As spokesperson for the Center for Genetics and Society, its Executive Director, Marcy Darnovsky condemned the experiment. The Center advocates for human rights, dignity, and social justice in the field of biotechnology using human subjects or cells.
The sperm cells used for conception came from a father who was infected with HIV. Fortunately, this was not transferred to his offspring. The experiment was not entirely successful as one copy of the modified gene in one child was not changed and the baby showed indications of mosaicism.
The Dangers of Gene Editing in Humans
Darnovsky warned that the creation of children such as Nana and Lulu can lead to unfairness. For example, a genetically modified child may have superior skills that make it impossible for natural humans to compete with them. He was also concerned that rich parents would seek out genetic improvements to their children, creating a superior race.

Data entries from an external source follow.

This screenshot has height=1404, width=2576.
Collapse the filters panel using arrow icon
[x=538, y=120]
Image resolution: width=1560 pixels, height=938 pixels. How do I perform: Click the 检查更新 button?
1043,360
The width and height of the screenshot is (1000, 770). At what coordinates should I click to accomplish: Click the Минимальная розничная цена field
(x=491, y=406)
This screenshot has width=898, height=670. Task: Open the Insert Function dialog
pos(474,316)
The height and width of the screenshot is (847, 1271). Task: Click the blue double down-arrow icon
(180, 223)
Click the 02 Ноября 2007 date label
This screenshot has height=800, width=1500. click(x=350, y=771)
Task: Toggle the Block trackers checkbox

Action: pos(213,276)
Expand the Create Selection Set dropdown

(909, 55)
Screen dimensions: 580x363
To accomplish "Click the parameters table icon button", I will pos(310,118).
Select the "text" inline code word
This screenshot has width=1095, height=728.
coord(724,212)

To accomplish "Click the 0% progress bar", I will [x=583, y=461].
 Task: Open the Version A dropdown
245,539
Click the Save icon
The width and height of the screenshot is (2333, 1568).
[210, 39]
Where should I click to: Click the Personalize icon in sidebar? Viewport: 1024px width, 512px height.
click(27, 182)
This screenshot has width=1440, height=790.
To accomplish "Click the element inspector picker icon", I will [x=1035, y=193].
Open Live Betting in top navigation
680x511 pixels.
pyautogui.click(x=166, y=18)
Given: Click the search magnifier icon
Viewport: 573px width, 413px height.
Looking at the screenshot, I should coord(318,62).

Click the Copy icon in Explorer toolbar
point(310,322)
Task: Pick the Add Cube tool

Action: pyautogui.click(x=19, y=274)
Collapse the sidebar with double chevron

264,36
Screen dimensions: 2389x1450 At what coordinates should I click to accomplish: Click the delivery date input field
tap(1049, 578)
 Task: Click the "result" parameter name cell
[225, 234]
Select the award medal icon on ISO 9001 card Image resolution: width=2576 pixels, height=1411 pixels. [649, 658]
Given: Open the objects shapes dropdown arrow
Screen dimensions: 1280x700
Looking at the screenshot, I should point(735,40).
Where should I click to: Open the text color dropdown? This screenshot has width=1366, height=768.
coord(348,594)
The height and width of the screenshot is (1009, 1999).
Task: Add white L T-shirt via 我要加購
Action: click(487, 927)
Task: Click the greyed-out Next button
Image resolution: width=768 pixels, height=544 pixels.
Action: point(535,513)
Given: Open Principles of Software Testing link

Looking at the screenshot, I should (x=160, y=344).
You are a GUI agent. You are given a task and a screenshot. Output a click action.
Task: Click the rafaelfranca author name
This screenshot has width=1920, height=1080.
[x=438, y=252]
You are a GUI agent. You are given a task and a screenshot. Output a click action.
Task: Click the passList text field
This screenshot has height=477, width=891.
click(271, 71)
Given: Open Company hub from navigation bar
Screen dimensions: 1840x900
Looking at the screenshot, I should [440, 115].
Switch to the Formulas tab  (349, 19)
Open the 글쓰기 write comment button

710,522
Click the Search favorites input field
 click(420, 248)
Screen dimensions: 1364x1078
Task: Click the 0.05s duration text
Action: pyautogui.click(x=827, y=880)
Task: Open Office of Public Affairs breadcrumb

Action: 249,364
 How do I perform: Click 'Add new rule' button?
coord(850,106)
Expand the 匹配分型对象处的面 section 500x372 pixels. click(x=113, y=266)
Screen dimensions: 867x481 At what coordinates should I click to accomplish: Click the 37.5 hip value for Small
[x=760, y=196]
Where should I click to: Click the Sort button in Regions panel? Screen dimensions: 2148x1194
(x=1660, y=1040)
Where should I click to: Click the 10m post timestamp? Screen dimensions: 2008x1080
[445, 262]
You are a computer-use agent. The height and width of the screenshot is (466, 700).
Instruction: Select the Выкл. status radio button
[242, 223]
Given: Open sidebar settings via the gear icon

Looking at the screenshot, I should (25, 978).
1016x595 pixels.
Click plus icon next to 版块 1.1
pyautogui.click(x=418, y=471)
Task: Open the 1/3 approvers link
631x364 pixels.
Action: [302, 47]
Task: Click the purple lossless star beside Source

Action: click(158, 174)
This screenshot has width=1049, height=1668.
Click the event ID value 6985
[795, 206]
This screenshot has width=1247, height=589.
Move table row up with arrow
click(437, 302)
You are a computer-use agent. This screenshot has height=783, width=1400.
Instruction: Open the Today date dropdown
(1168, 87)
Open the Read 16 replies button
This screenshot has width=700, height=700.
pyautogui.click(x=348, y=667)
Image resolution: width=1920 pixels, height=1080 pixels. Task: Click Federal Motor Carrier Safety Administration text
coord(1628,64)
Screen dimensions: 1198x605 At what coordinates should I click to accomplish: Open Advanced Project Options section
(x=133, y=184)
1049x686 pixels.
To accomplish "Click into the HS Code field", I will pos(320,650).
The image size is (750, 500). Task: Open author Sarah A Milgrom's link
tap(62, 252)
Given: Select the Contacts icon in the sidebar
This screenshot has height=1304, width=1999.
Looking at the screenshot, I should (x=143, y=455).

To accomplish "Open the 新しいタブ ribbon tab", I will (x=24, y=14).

At the Third International Summit on Human Genome Editing, the participants agreed that it is still too early to apply new technologies for gene editing as there is no way to predict what would happen to future generations of children of a genetically modified human embryo. There are still multiple errors being made with the technology, making it too risky. It is also impossible to predict what the health of such children would be like. The committee felt that a widespread debate publicly is needed before opening the doors to genetic editing of human embryos. The conditions under which it could be considered are yet to be realized. These conditions are:
- It has been approved legally
- Efficacy and safety standards are met
- Testing and developments should be carried out under severe oversight
- Governance is in place and is responsible.
There are concerns over the Summit’s approach. This is mainly because the discussion’s focal point seems to have shifted. Initially, in 2018, the discussion centered around the rightness or wrongness of the genetic editing of human embryos and whether it should be allowed at all. More recent meetings of the committee considered the technical problems that needed to be resolved to enable alterations to be made safely.
Another criticism of the committee is that the debate has been limited to a small minority of researchers. The implications of the genetic editing of human embryos are too significant to be confined to a group. Public consideration of this use of technology has to take place. Finally, society is entitled, as a whole, to determine the limits placed upon the scientific community. Just because we can do something does not mean that we should be allowed to do it. Eugenics is perceived as immoral, favoring those with money, while poorer parents would not be able to have ‘designer children’ with carefully chosen traits and health conditions.
Regardless of the stance taken, it is vital to weigh in on discussions around the genetic editing of human embryos.